La desarticulación de América nuestra: 1er instrumento, crear desconfianza entre nosotros
La política exterior de Estados Unidos, en su relación con los países de la América Nuestra, el Hemisferio Occidental y centros estratégicos como Venezuela, no se limita únicamente al uso de la presión económica o la fuerza militar. Existe también una dimensión más sutil y constante, una guerra psicológica destinada a fragmentar la unidad regional, impedir la consolidación de criterios comunes entre nuestros países y dirigirlos hacia donde ellos quieren. Manipulación, directa, sutil o grosera.
Esto dificulta la posibilidad de unificar voces y voluntades en todos los ámbitos, y el desarrollo de políticas de cooperación económica e industrialización, elementos básicos para alcanzar autonomía. Petro y Delcy, Venezuela Colombia deben dar ejemplo.

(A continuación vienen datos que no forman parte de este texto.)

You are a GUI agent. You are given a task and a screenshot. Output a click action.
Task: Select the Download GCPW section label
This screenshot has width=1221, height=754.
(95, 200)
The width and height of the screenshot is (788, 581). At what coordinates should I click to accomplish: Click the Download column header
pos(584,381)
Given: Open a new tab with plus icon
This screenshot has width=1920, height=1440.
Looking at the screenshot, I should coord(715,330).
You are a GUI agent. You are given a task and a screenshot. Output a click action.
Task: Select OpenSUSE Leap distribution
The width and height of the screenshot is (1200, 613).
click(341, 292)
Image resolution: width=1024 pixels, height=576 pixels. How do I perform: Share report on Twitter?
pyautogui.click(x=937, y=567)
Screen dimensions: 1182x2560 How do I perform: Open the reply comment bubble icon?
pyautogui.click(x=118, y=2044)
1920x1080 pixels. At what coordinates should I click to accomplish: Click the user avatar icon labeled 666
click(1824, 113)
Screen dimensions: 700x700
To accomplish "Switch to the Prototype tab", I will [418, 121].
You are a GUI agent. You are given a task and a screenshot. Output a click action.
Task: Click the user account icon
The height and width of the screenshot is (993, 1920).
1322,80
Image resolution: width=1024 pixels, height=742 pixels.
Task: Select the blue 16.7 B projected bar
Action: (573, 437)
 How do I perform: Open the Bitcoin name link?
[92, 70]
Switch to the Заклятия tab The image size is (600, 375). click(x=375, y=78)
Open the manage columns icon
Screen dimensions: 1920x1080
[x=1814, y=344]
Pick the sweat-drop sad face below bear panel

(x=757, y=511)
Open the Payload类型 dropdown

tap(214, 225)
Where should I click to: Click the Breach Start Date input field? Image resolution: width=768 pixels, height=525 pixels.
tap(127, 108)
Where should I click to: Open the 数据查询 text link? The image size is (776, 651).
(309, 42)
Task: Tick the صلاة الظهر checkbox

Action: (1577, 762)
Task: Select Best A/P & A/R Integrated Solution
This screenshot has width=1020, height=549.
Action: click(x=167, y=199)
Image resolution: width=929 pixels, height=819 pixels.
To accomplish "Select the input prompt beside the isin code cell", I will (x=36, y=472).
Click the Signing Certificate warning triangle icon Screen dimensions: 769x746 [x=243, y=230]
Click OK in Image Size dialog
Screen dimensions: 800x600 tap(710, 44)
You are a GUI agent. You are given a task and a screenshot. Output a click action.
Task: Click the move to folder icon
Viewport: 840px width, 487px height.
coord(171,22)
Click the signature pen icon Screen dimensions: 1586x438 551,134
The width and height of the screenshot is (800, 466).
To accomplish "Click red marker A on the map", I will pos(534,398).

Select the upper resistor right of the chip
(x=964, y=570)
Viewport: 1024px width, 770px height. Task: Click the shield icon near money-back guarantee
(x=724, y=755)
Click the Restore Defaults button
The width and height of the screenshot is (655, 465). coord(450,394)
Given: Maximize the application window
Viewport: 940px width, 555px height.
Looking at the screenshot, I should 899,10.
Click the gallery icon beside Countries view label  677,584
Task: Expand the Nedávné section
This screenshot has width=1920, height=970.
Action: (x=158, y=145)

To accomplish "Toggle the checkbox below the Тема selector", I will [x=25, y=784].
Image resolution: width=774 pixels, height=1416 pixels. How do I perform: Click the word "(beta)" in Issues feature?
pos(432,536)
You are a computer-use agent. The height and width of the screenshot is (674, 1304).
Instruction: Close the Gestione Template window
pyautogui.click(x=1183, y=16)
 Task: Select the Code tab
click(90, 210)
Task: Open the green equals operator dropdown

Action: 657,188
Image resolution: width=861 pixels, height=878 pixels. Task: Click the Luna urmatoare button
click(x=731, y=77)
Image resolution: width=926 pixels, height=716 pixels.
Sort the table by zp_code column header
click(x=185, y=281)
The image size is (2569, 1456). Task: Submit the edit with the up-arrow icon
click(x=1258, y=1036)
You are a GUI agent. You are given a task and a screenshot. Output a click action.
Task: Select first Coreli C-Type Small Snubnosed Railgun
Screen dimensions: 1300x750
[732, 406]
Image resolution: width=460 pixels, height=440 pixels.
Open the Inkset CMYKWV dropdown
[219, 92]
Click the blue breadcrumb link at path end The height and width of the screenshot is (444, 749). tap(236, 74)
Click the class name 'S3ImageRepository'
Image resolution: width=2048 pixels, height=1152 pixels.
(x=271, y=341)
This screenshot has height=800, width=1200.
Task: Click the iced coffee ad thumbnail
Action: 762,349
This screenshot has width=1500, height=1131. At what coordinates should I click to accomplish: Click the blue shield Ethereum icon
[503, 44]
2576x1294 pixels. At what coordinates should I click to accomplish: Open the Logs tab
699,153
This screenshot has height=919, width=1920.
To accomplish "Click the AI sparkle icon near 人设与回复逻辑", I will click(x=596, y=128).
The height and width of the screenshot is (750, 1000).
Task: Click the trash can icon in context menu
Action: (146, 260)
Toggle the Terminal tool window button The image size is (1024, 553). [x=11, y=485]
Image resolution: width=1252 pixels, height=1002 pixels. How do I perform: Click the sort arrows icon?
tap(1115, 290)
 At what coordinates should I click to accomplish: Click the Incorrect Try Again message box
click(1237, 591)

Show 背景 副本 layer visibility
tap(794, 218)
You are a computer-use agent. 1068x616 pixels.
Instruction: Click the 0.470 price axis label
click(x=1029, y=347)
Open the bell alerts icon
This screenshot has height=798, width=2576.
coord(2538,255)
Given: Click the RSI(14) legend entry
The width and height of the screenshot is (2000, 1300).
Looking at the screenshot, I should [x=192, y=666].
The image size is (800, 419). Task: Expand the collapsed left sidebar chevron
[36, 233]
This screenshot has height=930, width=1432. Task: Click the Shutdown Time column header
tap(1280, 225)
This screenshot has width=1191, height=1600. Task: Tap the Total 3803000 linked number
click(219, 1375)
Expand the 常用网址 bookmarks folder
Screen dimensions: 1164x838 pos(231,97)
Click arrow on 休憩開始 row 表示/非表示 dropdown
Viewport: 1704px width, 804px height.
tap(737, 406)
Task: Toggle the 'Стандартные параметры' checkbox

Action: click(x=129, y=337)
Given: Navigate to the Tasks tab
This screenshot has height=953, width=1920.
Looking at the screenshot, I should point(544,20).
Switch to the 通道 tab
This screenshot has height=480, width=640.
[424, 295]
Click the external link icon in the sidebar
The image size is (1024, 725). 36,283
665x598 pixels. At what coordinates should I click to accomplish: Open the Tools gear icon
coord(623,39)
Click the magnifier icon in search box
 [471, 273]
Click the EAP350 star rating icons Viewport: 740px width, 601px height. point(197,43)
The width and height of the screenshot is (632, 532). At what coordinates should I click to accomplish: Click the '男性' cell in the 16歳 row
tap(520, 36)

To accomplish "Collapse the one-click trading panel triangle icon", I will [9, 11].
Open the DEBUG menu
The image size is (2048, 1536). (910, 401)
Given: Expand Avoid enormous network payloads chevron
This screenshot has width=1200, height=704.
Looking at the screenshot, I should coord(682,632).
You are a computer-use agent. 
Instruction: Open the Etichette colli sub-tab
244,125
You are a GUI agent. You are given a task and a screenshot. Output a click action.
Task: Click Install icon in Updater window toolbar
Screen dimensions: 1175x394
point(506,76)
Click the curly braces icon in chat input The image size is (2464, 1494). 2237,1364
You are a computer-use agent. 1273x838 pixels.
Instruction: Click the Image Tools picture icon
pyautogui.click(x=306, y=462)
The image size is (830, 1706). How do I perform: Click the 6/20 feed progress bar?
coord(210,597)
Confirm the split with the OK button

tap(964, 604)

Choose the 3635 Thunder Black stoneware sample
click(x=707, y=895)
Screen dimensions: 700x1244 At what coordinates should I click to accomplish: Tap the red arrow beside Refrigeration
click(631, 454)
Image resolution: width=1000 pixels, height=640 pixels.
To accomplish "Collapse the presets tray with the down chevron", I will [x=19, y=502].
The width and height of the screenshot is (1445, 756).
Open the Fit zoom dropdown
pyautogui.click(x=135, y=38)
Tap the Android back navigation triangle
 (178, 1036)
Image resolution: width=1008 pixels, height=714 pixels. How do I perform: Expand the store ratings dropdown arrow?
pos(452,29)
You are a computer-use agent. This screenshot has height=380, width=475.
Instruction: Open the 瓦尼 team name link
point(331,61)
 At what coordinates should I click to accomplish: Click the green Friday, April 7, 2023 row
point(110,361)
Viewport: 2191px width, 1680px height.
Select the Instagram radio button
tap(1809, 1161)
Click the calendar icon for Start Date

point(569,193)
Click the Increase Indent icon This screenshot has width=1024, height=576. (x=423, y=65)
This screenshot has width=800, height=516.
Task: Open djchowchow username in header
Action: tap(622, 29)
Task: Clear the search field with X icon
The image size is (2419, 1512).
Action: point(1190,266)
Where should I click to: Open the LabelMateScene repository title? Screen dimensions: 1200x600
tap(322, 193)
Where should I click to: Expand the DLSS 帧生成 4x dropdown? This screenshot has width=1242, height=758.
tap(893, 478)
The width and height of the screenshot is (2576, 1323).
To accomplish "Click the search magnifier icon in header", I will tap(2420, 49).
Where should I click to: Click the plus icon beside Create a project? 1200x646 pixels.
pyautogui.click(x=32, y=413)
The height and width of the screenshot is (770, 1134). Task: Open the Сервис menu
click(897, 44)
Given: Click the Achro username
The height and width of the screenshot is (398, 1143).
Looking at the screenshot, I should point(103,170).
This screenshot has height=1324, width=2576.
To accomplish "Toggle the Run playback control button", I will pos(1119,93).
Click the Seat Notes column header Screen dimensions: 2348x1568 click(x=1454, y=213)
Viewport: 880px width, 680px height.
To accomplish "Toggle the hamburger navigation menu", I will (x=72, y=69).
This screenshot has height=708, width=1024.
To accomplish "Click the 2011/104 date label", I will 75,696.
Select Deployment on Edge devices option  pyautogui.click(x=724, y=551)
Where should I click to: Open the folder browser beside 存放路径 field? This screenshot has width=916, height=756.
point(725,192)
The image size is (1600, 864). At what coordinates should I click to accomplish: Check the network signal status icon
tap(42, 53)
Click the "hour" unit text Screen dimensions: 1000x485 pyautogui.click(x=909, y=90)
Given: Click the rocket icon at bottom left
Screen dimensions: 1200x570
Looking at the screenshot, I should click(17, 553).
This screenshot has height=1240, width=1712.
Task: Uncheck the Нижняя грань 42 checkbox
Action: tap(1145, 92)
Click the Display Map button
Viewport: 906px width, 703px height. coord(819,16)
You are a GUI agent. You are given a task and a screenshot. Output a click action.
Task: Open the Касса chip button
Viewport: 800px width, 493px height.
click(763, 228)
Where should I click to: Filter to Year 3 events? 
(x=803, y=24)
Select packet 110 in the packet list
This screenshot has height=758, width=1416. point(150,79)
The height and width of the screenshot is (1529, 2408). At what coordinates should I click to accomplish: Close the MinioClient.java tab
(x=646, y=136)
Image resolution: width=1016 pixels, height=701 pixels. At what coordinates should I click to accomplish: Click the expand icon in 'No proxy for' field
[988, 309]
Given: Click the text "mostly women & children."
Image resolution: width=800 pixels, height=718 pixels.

Así que, podemos identificar un sistema de políticas que nos aplican como herramientas divisionistas, frenando cualquier intento de autonomía. Entre ellas destacan esa creación de desconfianza, estratégica, junto con la competencia falsa y el desprestigio de la imagen nacional, sus instituciones y los líderes políticos que nos representan.
Aquí nos enfocaremos en la primera, la desconfianza estratégica, una práctica histórica de dominación que se refleja incluso en las conductas de algunos políticos al momento de reunirse con representantes regionales. A menudo, esta actitud es interpretada erróneamente como una muestra de buena diplomacia, cuando en realidad está dirigida por influencias externas y generan........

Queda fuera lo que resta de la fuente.